Each state has a different formula for part-year income tax. California calculates your tax based on all the income having been earned in California, and then multiplies this by the ratio of California income to total income. So if 5% of your income was earned in California, and the “total” tax would be (say) $100,000, your California tax would be $5,000. It’s not as simple as that–exemptions and deductions also figure into this–but that’s the general idea.

In any case, that’s how California determines the tax, so assuming your tax professional is doing it right you have to live with the results.

I am retired (70) & play poker as a hobby. I recently traveled to Oregon to play in Money added tournaments @ Wild Horse Casino. I won the first tourn played & received a W2G for just under $6000. This is a “first” for me (W2G). When paying my taxes, will I be able to write losses which are “not” proven w/ receipts (both online & casinos)? I am from neighbor Washington state (no state income tax).

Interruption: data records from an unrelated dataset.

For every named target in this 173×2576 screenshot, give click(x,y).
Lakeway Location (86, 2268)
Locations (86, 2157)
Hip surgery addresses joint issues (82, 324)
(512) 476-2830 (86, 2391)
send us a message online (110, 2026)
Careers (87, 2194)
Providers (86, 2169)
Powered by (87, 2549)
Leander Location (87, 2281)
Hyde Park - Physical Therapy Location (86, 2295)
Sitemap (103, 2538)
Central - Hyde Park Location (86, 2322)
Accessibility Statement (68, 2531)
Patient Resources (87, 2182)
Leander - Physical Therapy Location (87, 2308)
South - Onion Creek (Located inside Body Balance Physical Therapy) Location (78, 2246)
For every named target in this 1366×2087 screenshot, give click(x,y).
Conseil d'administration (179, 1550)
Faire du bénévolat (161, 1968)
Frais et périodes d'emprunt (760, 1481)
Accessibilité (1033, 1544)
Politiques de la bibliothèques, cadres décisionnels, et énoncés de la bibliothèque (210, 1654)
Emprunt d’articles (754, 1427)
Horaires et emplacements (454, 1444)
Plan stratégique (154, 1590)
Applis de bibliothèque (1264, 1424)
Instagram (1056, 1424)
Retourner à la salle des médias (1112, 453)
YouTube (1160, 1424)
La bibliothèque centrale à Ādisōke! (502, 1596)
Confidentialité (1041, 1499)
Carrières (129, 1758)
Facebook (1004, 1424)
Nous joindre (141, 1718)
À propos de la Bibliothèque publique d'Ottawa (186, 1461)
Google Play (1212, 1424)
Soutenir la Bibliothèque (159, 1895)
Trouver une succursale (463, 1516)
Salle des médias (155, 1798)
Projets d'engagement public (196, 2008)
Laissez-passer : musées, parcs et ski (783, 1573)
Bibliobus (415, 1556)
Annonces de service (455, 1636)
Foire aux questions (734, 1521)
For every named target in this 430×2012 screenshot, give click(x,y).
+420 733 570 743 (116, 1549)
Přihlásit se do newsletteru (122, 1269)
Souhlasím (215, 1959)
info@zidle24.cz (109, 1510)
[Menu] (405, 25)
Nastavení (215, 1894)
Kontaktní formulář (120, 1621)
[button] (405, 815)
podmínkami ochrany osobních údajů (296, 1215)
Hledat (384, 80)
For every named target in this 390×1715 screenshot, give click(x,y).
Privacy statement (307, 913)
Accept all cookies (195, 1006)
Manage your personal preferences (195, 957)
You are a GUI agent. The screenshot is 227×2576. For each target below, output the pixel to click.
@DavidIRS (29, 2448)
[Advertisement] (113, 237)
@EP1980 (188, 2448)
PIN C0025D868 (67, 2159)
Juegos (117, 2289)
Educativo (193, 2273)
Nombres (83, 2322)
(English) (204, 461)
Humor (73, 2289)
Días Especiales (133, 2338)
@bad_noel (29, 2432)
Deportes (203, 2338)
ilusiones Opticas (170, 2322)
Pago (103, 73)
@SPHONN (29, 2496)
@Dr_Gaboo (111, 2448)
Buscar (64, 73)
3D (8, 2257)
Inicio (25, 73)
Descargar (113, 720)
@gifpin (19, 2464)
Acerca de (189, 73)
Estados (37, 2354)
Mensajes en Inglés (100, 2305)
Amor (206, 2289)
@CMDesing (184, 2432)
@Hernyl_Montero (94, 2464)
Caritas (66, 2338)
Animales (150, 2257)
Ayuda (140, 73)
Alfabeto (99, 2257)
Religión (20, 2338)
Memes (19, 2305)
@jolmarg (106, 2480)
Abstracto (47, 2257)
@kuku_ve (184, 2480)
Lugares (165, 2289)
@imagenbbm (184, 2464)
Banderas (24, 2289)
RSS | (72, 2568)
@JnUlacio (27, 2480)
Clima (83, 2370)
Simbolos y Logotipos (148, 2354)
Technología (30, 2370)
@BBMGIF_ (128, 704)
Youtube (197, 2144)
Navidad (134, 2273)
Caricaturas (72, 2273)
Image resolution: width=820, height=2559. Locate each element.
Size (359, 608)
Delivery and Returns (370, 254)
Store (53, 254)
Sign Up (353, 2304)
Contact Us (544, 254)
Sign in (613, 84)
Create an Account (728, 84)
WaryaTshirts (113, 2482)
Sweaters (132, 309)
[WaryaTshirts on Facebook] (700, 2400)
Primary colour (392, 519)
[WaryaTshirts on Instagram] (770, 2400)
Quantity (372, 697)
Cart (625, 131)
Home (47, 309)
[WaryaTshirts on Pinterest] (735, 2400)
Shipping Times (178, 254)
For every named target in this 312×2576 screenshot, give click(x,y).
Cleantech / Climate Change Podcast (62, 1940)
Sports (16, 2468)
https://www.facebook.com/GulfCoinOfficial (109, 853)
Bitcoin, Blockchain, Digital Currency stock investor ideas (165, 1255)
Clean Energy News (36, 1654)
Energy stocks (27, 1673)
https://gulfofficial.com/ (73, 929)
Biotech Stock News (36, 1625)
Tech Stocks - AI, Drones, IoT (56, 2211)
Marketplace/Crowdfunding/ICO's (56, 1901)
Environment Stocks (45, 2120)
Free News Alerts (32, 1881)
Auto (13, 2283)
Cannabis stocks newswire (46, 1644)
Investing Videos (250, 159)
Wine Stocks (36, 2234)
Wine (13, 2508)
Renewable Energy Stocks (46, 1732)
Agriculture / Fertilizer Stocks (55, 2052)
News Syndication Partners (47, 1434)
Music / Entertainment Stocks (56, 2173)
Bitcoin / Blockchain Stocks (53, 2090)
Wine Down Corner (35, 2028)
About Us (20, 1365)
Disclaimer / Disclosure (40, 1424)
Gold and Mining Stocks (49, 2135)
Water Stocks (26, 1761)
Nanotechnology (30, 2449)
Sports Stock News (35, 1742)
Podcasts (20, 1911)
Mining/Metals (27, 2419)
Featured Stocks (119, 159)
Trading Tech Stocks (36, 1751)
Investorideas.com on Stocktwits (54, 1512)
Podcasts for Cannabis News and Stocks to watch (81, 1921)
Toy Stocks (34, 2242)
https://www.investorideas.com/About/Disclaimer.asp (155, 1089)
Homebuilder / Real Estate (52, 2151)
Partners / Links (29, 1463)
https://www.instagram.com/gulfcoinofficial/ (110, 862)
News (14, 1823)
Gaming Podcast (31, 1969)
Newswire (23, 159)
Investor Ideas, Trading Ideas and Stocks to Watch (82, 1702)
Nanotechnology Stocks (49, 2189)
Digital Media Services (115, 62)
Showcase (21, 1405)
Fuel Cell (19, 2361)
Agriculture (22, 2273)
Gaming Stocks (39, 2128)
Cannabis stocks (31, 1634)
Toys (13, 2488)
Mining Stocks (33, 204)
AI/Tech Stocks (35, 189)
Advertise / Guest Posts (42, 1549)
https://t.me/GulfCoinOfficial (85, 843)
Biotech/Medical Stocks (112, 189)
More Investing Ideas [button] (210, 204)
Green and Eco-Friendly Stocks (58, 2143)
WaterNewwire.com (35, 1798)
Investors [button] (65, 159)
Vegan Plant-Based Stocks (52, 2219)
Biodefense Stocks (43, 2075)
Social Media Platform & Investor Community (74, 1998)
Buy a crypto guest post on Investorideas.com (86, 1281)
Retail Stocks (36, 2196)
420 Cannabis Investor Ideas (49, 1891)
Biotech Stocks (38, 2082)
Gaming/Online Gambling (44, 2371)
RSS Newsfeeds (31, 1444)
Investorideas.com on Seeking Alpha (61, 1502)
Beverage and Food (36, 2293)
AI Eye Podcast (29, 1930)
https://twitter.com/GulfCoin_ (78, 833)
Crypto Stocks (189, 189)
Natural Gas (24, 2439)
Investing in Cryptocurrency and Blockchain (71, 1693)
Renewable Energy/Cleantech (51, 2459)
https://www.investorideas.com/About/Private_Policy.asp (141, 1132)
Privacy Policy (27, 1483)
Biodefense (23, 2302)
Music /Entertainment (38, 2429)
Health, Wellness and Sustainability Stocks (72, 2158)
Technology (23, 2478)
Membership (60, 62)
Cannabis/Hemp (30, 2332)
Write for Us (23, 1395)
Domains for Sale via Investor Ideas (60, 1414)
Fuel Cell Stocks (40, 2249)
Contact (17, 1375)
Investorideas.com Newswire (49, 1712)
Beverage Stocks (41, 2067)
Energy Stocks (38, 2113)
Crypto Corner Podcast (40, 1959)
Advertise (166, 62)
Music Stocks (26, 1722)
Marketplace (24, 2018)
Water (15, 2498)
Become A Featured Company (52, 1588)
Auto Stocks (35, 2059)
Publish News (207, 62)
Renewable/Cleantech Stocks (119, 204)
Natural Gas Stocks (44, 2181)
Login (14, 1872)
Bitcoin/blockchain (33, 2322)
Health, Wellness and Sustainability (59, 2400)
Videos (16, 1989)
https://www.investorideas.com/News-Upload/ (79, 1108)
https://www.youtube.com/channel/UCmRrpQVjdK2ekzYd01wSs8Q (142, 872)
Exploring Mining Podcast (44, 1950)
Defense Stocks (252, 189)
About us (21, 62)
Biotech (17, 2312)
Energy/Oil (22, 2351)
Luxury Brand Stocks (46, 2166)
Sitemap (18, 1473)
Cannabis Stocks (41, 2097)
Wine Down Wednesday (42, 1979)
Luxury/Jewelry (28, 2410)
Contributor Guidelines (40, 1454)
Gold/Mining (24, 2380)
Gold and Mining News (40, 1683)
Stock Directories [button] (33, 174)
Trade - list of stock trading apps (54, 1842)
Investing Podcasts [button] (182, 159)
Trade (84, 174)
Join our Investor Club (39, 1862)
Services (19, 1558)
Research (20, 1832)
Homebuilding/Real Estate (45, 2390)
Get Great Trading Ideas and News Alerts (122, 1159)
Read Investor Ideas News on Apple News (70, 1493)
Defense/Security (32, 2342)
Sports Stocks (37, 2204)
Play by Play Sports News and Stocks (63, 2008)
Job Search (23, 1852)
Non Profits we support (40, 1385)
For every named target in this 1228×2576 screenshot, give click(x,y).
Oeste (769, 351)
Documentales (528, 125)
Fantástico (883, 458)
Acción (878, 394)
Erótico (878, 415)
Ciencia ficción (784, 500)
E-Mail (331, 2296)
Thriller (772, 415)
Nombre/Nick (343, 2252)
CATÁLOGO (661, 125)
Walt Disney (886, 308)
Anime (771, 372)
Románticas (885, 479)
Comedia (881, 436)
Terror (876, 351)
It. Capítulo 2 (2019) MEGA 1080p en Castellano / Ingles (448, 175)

Congratulations. If you keep a gambling log (a written gambling log should be kept for your live play; you can use an electronic log for online), you will be able to take your gambling losses up to the amount of your winnings as an itemized deduction on Schedule A. Note also that you may need to file an Oregon tax return for your winnings that are Oregon-source.

A written gambling log should contain the date, casino name, game played, table number (not needed for tournaments), start time, end time, and result. It should be contemporaneously written.

I play online poker from outside of the United States but will not qualify for the Foreign Earned Income Exclusion for 2012. I had over $60,000 in my Moneybookers account but never had $10,000 in any other account. Do I need to file an FBAR?

Moneybookers is considered a foreign financial account. Not only must you file an FBAR, it’s probable you will need to file Form 8938, too. This is a complex area of tax law; make sure you discuss this with your own tax professional. Note that the FBAR is filed separately from your tax return and is due by June 30th. There are no extensions allowed for filing an FBAR.